I find stuff like bottles and newspapers all the time and maybe the occational tool left behind but never anything of value. A few weeks ago we discovered not one but 3 strong boxes burried in the floor. My hopes were high as we spent the time to get them open. If dust and air trapped in a box for 100 yrs was valuable I would be loaded right now :no:


----------



## boman47k (Oct 13, 2006)

Gcijeff said:


> Interesting thread. *So what is the etiquette on letting the HO or Business Owner know what you've found? *
> 
> *Do you even let them know?*
> 
> ...


Good question. I think I would have to let them know, if I found something valuable. If it has value, it is convertable to cash, and I would never keep cash.


----------



## AHC (Feb 5, 2009)

a 1927 tax return, 1909 1 cent coin, 1927 10 dollar bill, lots of hand tools. baseball and hockey cards,


----------



## Warren (Feb 19, 2005)

Was doing demolition in a bathroom on Friday. Homeowner jokingly tells me if we find any large sums of money, we can keep 10 percent. I told him the standard finders fee is 20% because when its 10%, we never find any!:whistling


----------



## boman47k (Oct 13, 2006)

Warren said:


> Was doing demolition in a bathroom on Friday.
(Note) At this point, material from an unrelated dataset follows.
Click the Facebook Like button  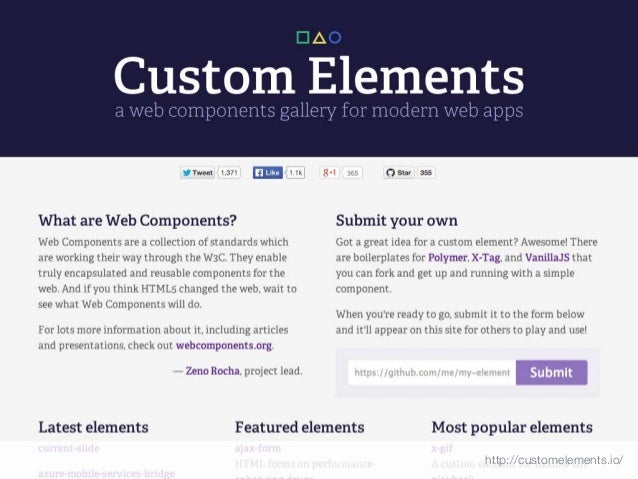pos(267,173)
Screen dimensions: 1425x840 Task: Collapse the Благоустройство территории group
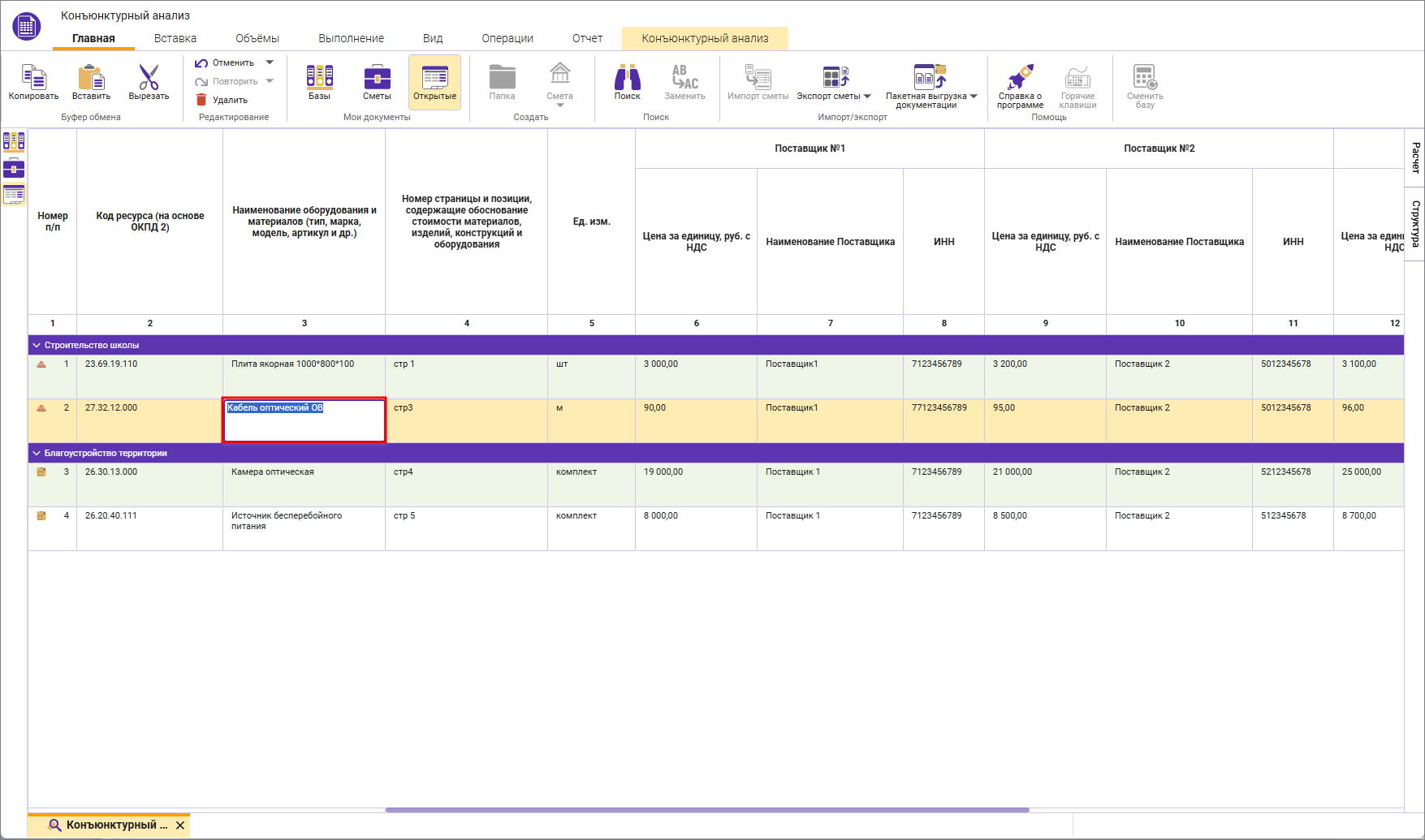pos(37,453)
Homeowner jokingly tells me if we find any large sums of money, we can keep 10 percent. I told him the standard finders fee is 20% because when its 10%, we never find any!:whistling


:laughing::laughing:


----------



## JKBARR127 (Jan 13, 2010)

THE OTHER DAY we found a pair of clamps in the wall. it was actually holding the stud to the track. no zippies. holding the two together. in the same building, we took down a drop ceiling and found rags stuffed between the window and the framing. always find lots of scrap and old budweiser cans too.


----------



## SAH (May 6, 2010)

a colt officer's 38 special, an 1896 Krag from the spanish american war, many "naturist" mags from the 50's, bunch of old 78's 45's. Old bottles of booze, pop and other junk.
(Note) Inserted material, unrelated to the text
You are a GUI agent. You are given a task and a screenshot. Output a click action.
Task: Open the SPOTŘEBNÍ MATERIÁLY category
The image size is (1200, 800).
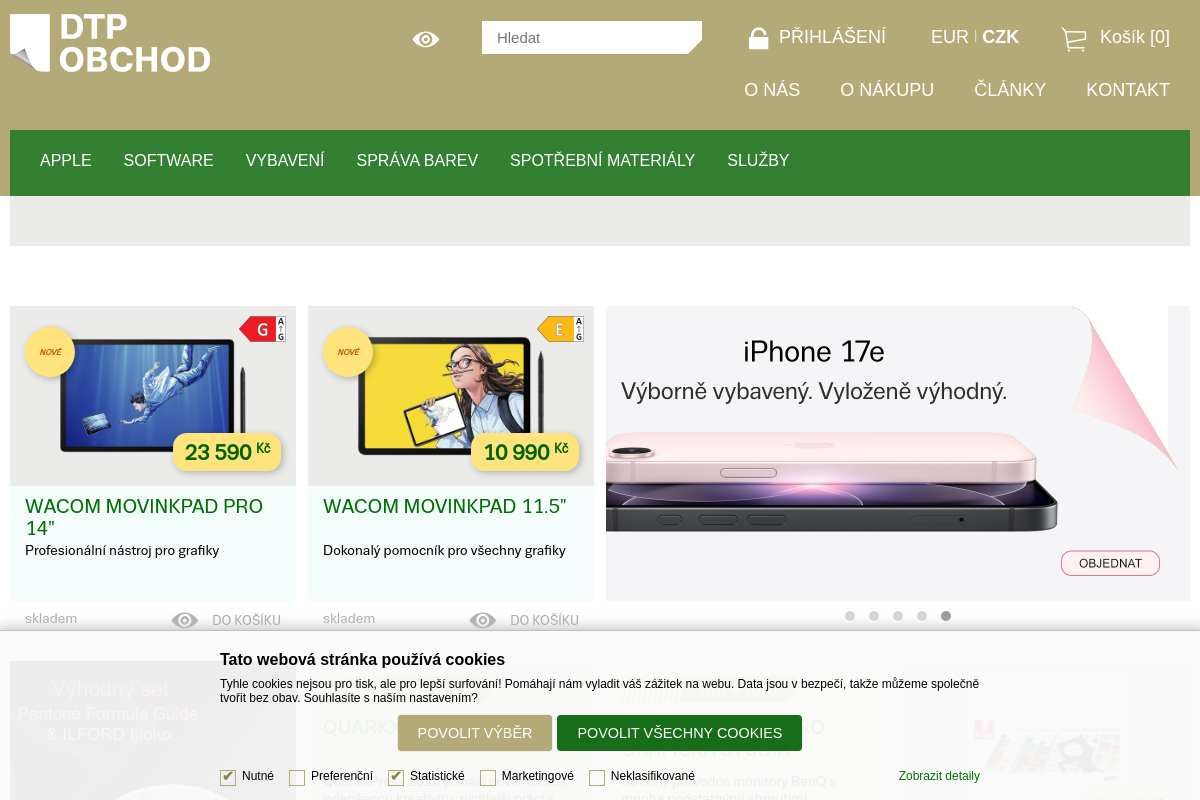602,160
The guns, homeowners wanted them out right away. Being a licensed gun owner, I was happy to take them off their hands. Sold the Krag to a collector after restoring it. Made about a grand which I split with the homeowner 50/50 after my restoration costs were deducted ($120).

I broke a few laws with the Colt transporting it. Had no choice, jobsite wasnt a secure place to store it until the paperwork was completed. 

I hope to find a few more interesting things other than finding incorrect workmanship LOL


----------



## 480sparky (Feb 1, 2009)

I found a newspaper from the early 60s. 

Page 2 had a story about Lee Harvey Oswald wanting to return from the USSR.

Page 3 had a story about Jackie Kennedy.


----------



## angus242 (Oct 20, 2007)

480sparky said:


> I found a newspaper from the early 60s.
> 
> Page 2 had a story about Lee Harvey Oswald wanting to return from the USSR.
> 
> Page 3 had a story about Jackie Kennedy.



I _knew _it was a conspiracy! :laughing:

Better call Oliver


----------



## Ten Fingers (Nov 5, 2006)

I reroofed a house and found the signatures of the previous roofers on the roof sheathing. It happened to be guys I knew.


----------



## 480sparky (Feb 1, 2009)

Ten Fingers said:


> I reroofed a house and found the signatures of the previous roofers on the roof sheathing. It happened to be guys I knew.



Back in high school, I helped tear down a house, and we found a dozen signatures on the skip sheathing on the roof. Dated Feb. 2, 1942. Someone recognized a name as someone in town. We looked him up in the phone book, and called the number. His widow answered (he had died 5 or 6 years before), and was absolutely tickled to pieces when we gave her the board. She had no idea tradespeople did that.

About 8 years ago, I wired a remodel that my dad & I had remodeled about 12 years prior. We, as well as the other three working with us, signed a scrap piece of plywood and left it in a wall. The GC I was working for on the second remod had us all sign the other side with a new date, and we left it in the same wall.

It has since been remodeled again, and I don't know what happened to it.


----------



## William James (Mar 5, 2010)

Gcijeff said:


> Interesting thread. So what is the etiquette on letting the HO or Business Owner know what you've found?
> 
> Do you even let them know?
> 
> I guess if the HO doesn't know it's there, then they don't know it's theirs. Or does the HO take over all hidden items within a property when they get the deed?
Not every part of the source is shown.